On Tuesday the court heard arguments in an Arizona case that involves another key part of the law’s prohibitio­ns against racial discrimina­tion. That would be Section 2 of the Voting Rights Act, which allows legal challenges to election procedures that result in “a denial or abridgemen­t of the right of any citizen of the United States to vote on account of race or color.”

This time the court must not water down the law’s protection­s for voters of color.

At issue in this case are two restrictio­ns in Arizona election law. One requires that officials discard provisiona­l ballots cast by voters who showed up at the wrong precinct, even if the ballots include statewide or national offices where precincts are irrelevant. The other targets collection of mail ballots by third parties — so-called “ballot harvesting.” Arizona allows only certain people — such as family members and caregivers — to handle mail ballots.

The U.S. 9th Circuit Court of Appeals struck down both provisions, concluding plausibly that they had a discrimina­tory impact on minority voters in a state with a history of racial bias. Arizona appealed to the Supreme Court, insisting that the state had ensured that “all citizens have an equal opportunit­y to vote.”

At Tuesday’s argument, Arizona Atty. Gen. Mark Brnovich also suggested that the alleged disparate impact on minorities involved mere “statistica­l anomalies.” Justice Neil Gorsuch pithily noted that what Brnovich called “statistica­l anomalies” were what “the other side would call proof.”

Not all supporters of voting rights think the appeals court got this case right. But it’s about much more than two disputed Arizona rules; it gives the court the chance to declare how broadly courts faced with claims of voting discrimina­tion should interpret the “results test” of Section 2, which in the past arose mostly in redistrict­ing cases.

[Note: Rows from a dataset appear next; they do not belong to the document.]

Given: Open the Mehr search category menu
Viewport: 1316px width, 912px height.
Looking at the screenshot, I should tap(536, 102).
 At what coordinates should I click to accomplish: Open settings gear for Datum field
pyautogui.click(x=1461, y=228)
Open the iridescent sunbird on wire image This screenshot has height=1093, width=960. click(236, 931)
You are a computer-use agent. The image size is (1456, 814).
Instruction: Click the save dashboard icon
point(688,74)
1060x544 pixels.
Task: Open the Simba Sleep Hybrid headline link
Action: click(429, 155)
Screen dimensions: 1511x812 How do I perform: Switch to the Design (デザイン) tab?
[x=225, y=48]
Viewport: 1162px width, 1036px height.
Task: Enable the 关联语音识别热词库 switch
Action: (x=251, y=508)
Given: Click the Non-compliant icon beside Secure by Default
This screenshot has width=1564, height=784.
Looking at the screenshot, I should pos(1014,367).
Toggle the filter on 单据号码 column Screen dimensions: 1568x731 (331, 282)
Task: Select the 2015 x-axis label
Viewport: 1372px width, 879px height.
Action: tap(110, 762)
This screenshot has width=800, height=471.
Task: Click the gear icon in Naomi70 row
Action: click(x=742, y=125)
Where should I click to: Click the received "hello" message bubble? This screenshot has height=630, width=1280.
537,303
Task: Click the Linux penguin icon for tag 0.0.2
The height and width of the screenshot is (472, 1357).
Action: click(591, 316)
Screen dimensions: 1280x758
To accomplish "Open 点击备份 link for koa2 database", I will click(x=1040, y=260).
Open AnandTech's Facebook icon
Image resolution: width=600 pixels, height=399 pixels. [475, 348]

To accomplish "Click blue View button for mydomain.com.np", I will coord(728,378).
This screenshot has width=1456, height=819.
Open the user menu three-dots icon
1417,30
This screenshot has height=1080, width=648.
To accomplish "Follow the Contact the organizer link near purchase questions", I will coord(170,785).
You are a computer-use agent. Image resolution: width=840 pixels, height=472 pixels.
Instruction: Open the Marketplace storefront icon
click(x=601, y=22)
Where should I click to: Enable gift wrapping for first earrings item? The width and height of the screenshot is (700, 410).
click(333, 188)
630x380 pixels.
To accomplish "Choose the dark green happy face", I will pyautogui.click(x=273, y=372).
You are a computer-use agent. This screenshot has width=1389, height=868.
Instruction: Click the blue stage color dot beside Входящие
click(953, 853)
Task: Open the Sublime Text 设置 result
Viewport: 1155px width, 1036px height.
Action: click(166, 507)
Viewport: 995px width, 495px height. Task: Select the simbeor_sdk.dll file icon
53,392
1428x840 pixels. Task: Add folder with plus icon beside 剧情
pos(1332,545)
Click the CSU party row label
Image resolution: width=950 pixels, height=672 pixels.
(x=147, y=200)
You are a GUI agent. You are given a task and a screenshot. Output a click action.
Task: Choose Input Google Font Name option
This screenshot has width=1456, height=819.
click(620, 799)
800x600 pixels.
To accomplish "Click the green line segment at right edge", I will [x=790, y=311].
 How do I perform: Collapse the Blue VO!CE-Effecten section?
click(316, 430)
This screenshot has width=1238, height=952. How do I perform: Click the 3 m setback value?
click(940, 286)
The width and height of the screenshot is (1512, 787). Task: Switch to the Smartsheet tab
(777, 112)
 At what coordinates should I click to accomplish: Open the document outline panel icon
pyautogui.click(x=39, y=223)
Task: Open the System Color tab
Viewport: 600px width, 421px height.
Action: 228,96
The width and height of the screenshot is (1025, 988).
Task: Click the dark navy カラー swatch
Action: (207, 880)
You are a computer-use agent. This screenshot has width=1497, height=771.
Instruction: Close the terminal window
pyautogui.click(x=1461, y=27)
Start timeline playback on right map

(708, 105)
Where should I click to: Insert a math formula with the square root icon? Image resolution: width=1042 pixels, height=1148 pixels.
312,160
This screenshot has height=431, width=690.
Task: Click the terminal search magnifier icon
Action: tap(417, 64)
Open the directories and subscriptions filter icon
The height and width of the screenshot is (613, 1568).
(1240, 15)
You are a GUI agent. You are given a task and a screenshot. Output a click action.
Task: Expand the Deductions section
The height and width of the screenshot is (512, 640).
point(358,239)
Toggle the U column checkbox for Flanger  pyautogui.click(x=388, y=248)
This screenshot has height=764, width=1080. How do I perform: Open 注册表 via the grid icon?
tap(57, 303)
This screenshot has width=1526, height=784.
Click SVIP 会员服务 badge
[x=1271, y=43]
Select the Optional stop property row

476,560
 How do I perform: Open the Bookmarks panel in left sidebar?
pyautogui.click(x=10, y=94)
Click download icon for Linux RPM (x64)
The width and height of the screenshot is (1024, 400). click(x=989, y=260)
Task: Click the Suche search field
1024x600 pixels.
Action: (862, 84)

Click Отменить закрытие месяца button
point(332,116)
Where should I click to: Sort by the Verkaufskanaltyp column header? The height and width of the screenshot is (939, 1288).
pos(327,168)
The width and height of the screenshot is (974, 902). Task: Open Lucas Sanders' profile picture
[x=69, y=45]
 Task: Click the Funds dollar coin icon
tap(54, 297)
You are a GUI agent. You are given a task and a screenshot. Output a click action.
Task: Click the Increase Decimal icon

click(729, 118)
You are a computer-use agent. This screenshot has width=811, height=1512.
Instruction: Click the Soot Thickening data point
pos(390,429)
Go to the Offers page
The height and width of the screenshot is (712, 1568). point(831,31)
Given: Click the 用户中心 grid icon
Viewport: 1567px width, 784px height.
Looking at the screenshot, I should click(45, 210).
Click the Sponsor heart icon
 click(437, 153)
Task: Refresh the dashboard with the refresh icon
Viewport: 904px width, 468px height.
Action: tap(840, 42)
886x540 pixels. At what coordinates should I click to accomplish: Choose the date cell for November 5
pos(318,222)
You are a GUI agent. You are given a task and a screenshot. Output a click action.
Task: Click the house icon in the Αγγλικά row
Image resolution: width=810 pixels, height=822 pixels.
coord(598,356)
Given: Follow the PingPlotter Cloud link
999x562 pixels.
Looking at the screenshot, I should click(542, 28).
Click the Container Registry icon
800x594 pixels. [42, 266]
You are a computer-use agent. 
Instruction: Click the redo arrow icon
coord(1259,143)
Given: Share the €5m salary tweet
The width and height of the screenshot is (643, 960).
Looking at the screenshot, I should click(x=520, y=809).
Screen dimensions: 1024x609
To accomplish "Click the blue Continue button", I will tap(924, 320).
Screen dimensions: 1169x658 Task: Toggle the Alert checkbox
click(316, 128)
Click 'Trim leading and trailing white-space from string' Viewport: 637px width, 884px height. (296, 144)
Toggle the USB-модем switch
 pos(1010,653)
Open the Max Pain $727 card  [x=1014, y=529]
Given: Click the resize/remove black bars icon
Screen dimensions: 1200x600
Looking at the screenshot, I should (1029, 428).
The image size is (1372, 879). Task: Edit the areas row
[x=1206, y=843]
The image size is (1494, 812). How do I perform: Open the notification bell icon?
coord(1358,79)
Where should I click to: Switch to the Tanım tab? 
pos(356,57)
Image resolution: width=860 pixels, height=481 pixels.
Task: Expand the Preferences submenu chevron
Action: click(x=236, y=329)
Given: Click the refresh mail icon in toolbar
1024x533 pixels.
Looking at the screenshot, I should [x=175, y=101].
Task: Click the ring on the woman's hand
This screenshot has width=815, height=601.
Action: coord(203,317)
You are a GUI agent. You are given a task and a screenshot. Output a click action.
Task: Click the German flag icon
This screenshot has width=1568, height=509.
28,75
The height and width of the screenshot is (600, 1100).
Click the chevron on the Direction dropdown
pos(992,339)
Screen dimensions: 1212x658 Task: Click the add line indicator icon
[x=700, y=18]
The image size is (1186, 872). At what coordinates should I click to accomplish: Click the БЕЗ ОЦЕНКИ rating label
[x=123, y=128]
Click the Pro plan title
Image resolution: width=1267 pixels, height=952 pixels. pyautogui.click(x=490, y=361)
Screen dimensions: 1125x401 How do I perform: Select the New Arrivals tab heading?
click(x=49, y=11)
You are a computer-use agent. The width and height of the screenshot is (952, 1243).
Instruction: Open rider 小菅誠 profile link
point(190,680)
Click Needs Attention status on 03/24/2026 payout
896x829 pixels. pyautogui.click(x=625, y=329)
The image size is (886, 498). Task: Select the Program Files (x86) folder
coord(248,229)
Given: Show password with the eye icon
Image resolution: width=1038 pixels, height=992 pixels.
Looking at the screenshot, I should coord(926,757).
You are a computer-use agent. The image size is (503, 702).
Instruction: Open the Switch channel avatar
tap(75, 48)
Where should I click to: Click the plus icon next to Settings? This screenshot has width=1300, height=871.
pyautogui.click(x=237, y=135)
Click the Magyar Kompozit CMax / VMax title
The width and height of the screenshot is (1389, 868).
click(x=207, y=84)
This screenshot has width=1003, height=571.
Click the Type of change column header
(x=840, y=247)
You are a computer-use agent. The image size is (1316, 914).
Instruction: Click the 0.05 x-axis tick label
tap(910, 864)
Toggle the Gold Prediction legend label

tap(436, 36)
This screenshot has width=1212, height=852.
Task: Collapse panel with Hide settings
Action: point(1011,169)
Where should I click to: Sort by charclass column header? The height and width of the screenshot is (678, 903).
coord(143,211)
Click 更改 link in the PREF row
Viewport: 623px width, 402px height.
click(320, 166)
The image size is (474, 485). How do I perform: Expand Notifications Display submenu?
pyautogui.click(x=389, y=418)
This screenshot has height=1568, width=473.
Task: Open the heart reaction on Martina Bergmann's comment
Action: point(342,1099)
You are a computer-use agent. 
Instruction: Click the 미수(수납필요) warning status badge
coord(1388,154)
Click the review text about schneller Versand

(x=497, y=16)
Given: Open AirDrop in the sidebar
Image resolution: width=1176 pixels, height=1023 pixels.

Michael Carvin, a lawyer representi­ng the Arizona Republican Party, argued that “Arizona has not denied anyone any voting opportunit­y of any kind.”

That’s far too narrow an approach, and it would be a travesty if the court adopted it. Courts must look not only at whether there is equal opportunit­y to vote on paper, but also at whether some practices have the real-world effect of disenfranc­hising minorities. And part of that inquiry is to look at both statistics and whether a state has a history of racial discrimina­tion.

Emboldened by former President Trump’s lies about a fraudulent election, Republican state legislator­s across the nation are proposing measures that would make it harder to vote. It’s imperative that Congress enact measures to rectify the harm caused by the Supreme Court’s 2013 decision and to protect against new state efforts to suppress turnout.

But the Supreme Court also must play its part. However it rules on Arizona’s election laws, it must make clear that Section 2 of the Voting Rights Act will protect minority voters from subtle as well as overt discrimina­tion.